Como ando meio pessimista, leio a obra de Schopenhauer. É outro sintoma da crise? Com quem poderei falar sobre este assunto? Melhor me dedicar ao velho niilista alemão. Estou agora me deliciando com Sobre a filosofia universitária (Martins Fontes, 2001), livro que não recomendo aos clérigos do ensino de terceiro grau. Falando das mentes rotineiras que dominam as cátedras, Schopenhauer alerta para a barbárie destes homens pretensamente refinados – na época eram apenas os homens que lecionavam –, estampada num símbolo selvagem: a barba.

"Ainda como sintoma externo deste excesso de rudeza, olhai sua constante companheira – a barba crescida, este signo do sexo no meio do rosto, indicativo de que se prefere, à humanidade, a masculinidade que se tem em comum com os animais, pois se deseja antes de tudo ser macho, e só depois ser humano. Em todas as épocas e países altamente civilizados, o barbear-se nasceu exatamente do sentimento contrário, por meio do qual se deseja ser antes de tudo um ser humano, deixando de lado a diferença sexual animalesca. A barba crescida, ao contrário, caminhou lado a lado com a barbárie, cujo nome ela recorda" (p. 61).

Para quem acha que isso é uma crítica ao PT e seus ídolos barbudos, gostaria de alertar que Schopenhauer morreu em 1860 e não tinha dons premonitórios.

Eu descobri neste filósofo que meu organismo, alimentado não sei por quais substâncias, está empenhado em me deixar "o signo do sexo no meio do rosto", é como uma máscara, uma outra identidade.
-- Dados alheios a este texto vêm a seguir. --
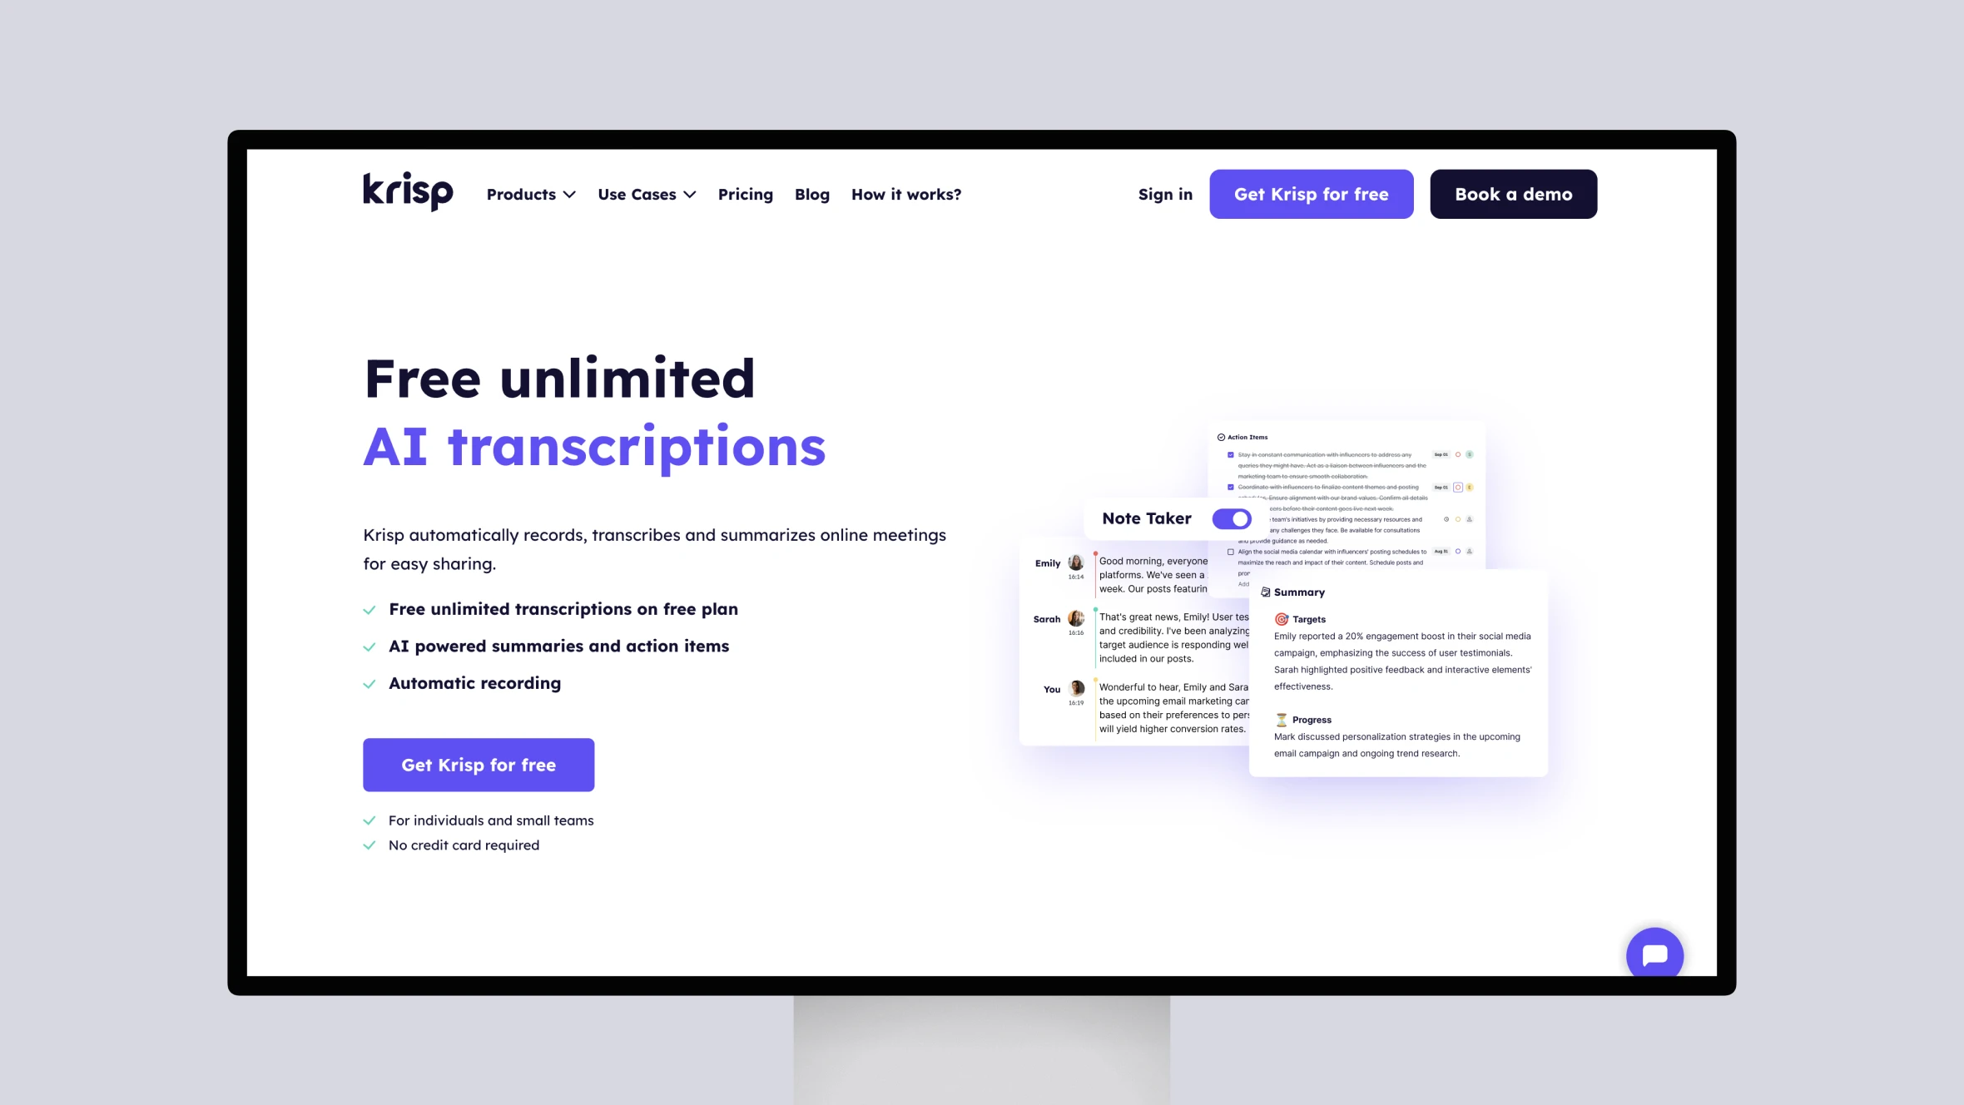Click the Book a demo button
This screenshot has width=1964, height=1105.
coord(1514,194)
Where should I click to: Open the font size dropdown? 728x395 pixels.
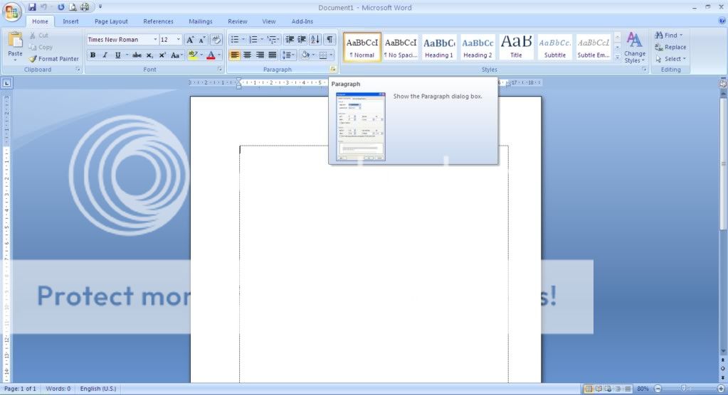pyautogui.click(x=179, y=40)
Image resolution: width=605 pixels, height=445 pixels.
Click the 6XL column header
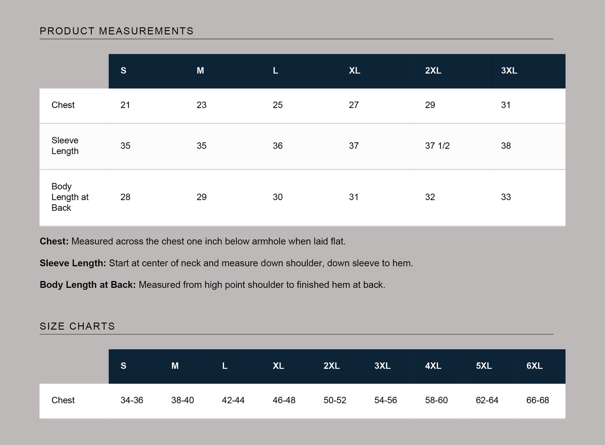point(534,366)
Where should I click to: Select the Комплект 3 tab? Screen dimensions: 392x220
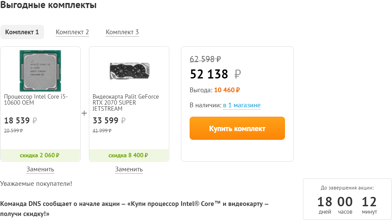(x=122, y=32)
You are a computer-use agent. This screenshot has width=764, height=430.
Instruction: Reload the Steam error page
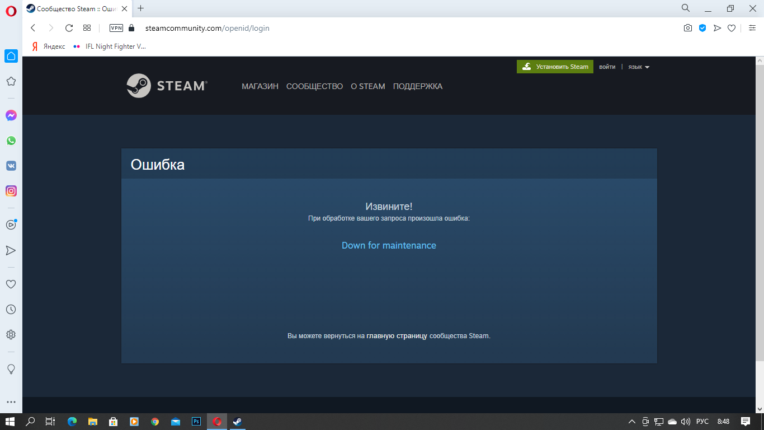[69, 28]
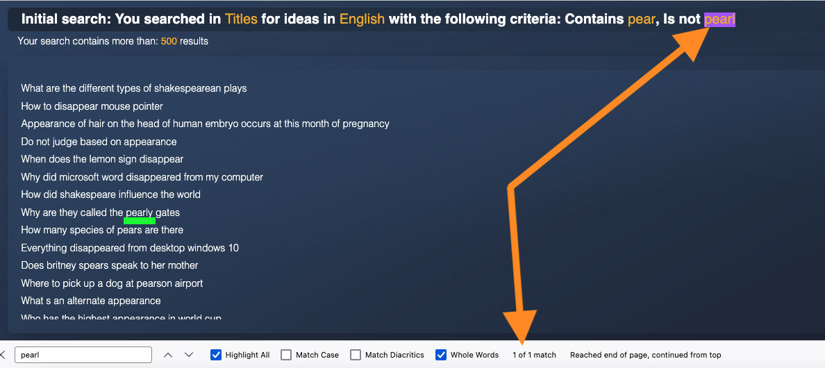Image resolution: width=825 pixels, height=368 pixels.
Task: Click the orange "Titles" search field label
Action: [241, 19]
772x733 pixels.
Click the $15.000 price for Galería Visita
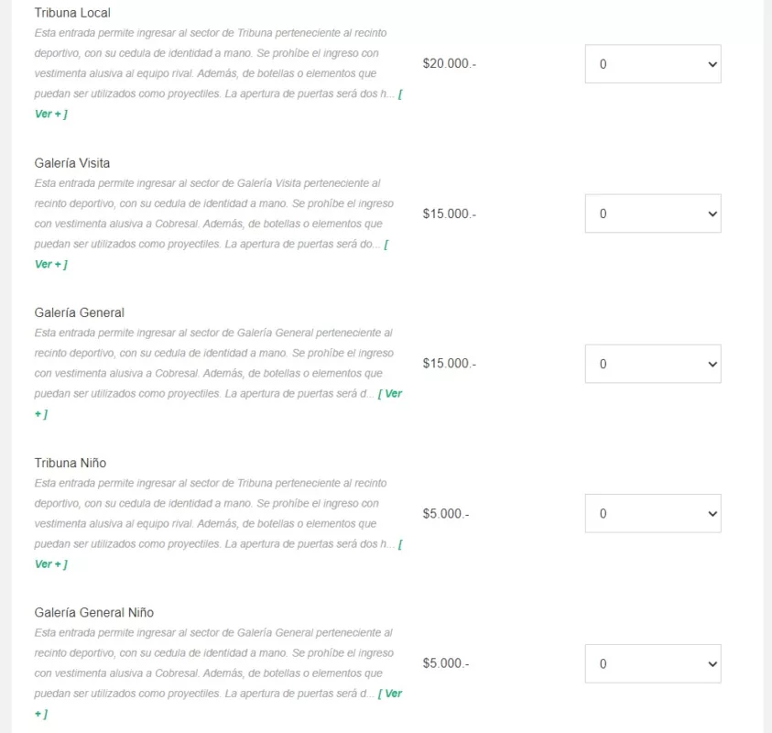pos(449,213)
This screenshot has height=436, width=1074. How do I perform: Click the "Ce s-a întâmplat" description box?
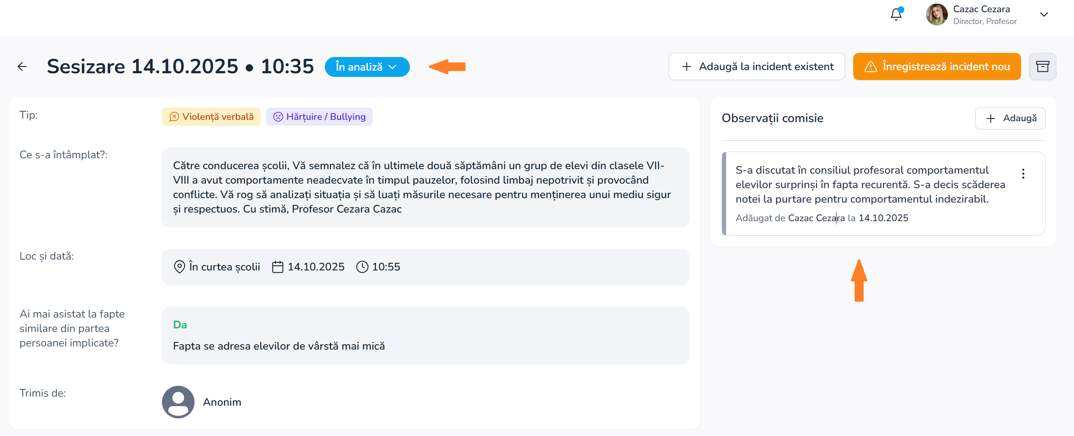click(x=425, y=187)
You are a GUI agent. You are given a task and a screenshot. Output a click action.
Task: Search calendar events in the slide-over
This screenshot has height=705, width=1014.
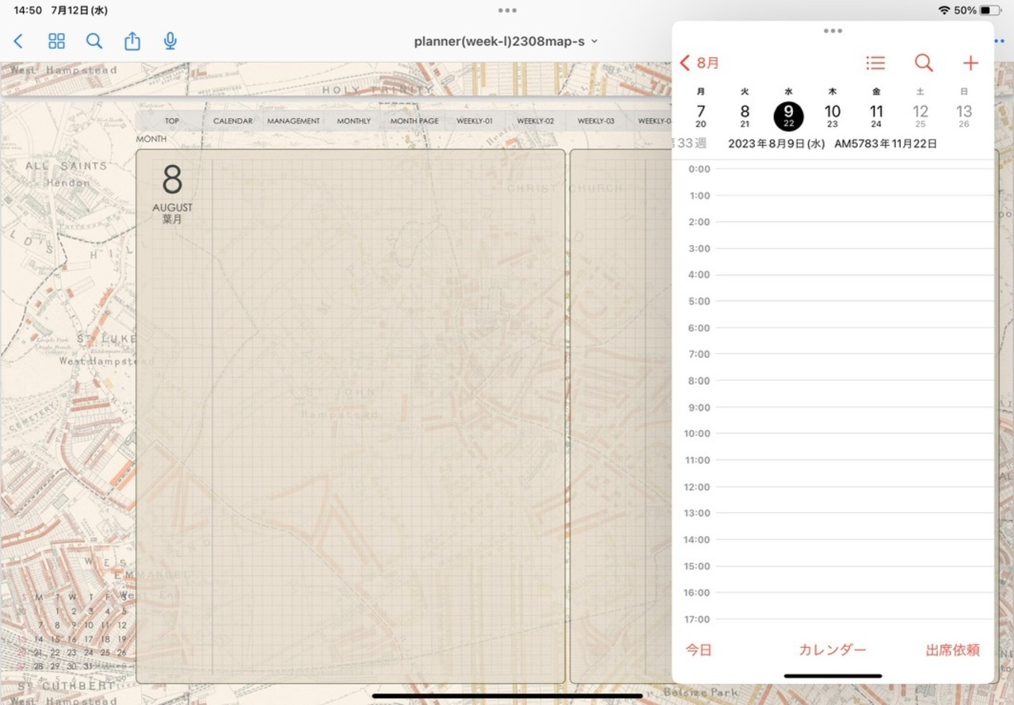pos(924,63)
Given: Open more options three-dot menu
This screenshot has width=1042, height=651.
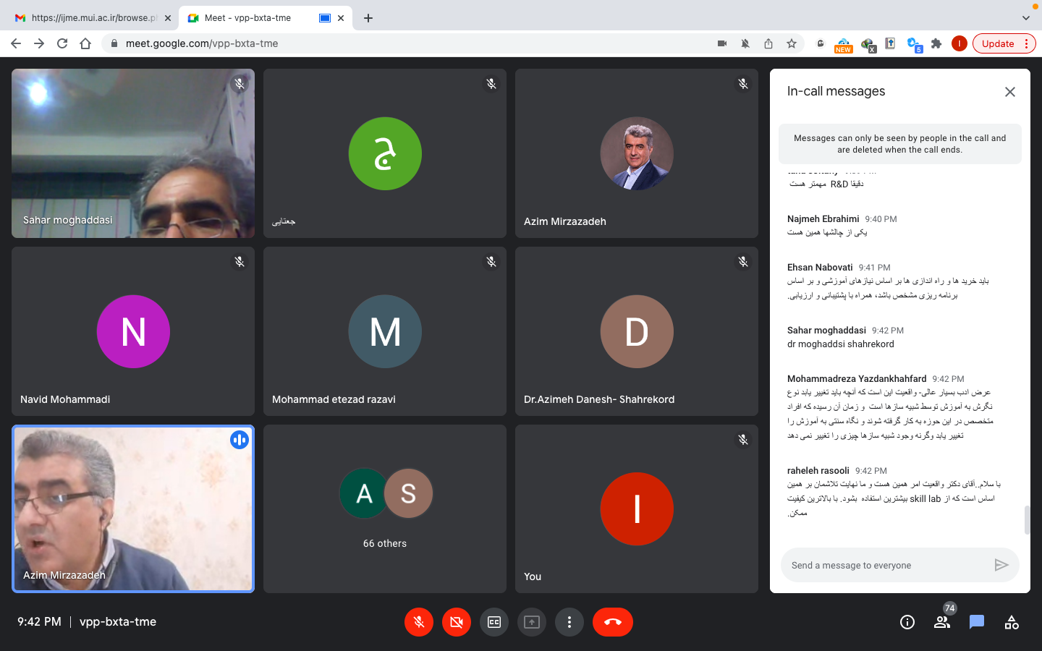Looking at the screenshot, I should pos(569,622).
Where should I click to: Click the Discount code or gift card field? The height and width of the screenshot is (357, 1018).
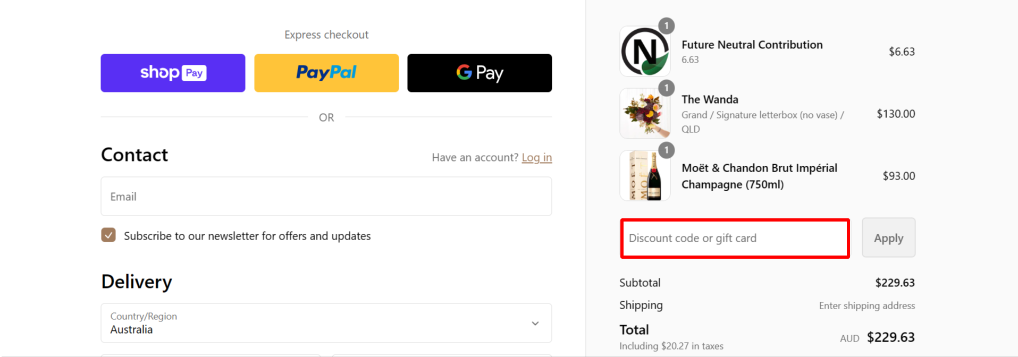pyautogui.click(x=735, y=238)
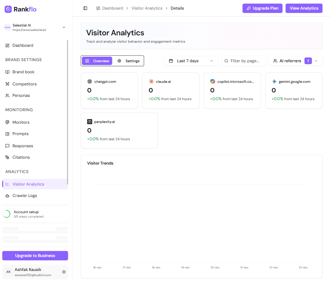Image resolution: width=330 pixels, height=282 pixels.
Task: Open the Prompts section icon
Action: point(7,134)
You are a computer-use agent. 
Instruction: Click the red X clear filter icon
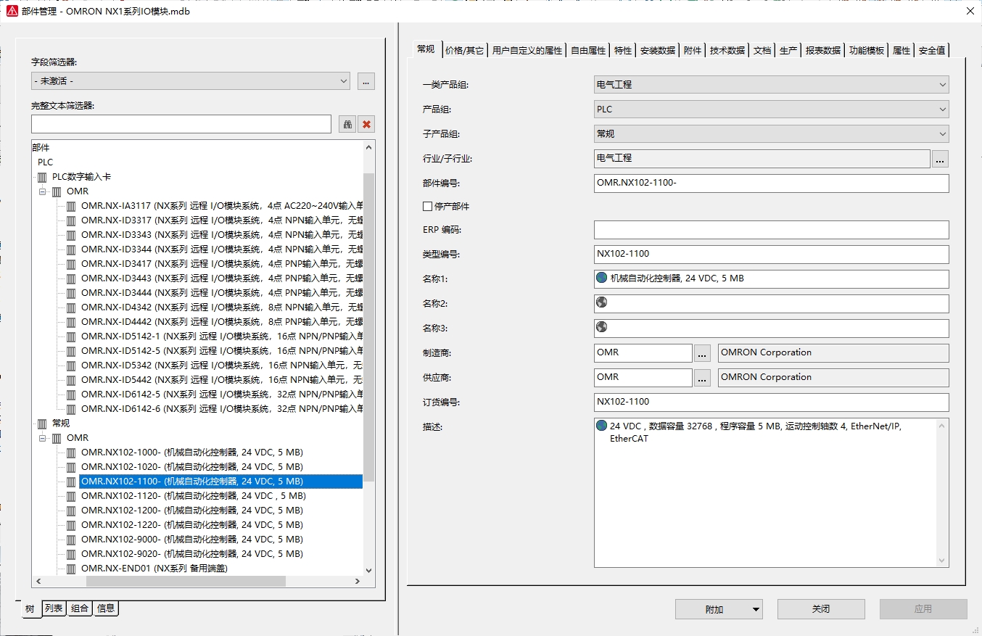[367, 124]
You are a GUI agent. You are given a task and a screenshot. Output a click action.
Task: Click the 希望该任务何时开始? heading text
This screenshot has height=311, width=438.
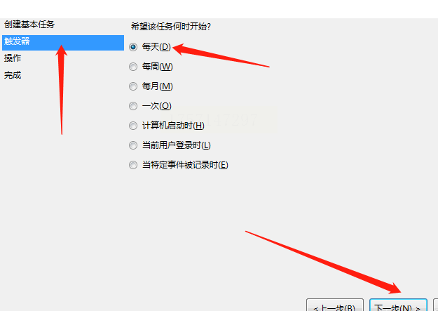(x=171, y=27)
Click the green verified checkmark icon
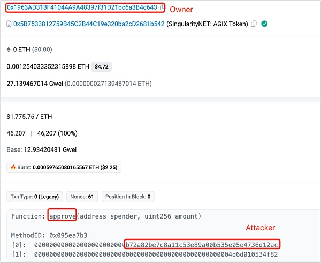Screen dimensions: 321x263 [x=264, y=24]
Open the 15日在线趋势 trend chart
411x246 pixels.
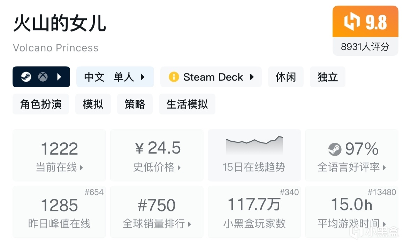pos(254,155)
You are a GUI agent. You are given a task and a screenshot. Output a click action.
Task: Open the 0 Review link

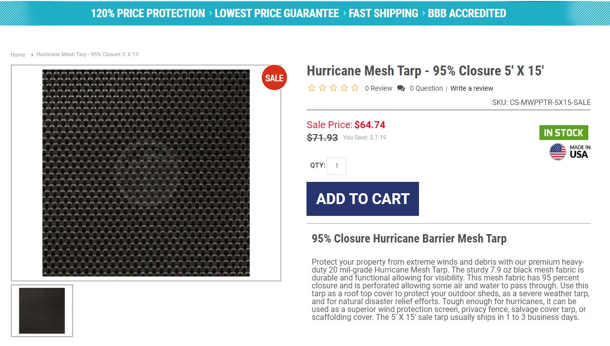pyautogui.click(x=379, y=88)

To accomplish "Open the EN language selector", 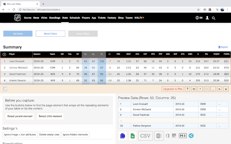I will click(x=200, y=18).
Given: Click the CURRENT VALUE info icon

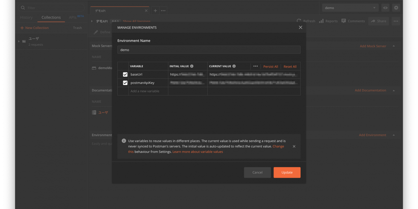Looking at the screenshot, I should (x=234, y=66).
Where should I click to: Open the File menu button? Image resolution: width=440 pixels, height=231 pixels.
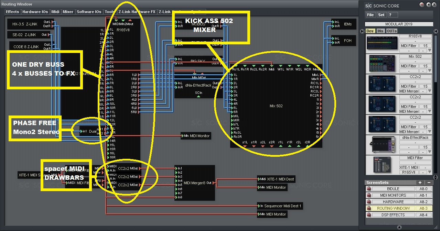click(x=370, y=15)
Minha barba cresce agora mais rapidamente, azulando a face em menos de 12 horas – mais um dos sintomas da tal revolução. É o animal querendo me roubar o pouco de humanidade que tão custosamente conquistei. É o sátiro, o homem das orgias que se revela nesta emissão frenética de pêlos, depois de 40 anos de vida praticamente imberbe.

Desde jovenzito, sempre quis viver na civilização, e achava ser este o meu destino. E, em mim, o animal pré-histórico, o troglodita, o abominável homem das neves, o lobo – enfim, o outro tramava sua vingança.

Não é apenas a política e a universidade que estão sob o domínio dos homens rudes que exibem barbas, muitas vezes imaginárias – meu próprio corpo sofre esta invasão. Tenho vencido a luta, usando todos os instrumentos disponíveis, mas não sei até quando. Uma hora me canso de minha cara caída, de meu imenso narigão, e deixo a barba e os demais pêlos tomarem conta.

Por isso, se me virem barbudo, cuidado, muito cuidado. Posso ter me transformado num fauno, num terrorista ou num sábio.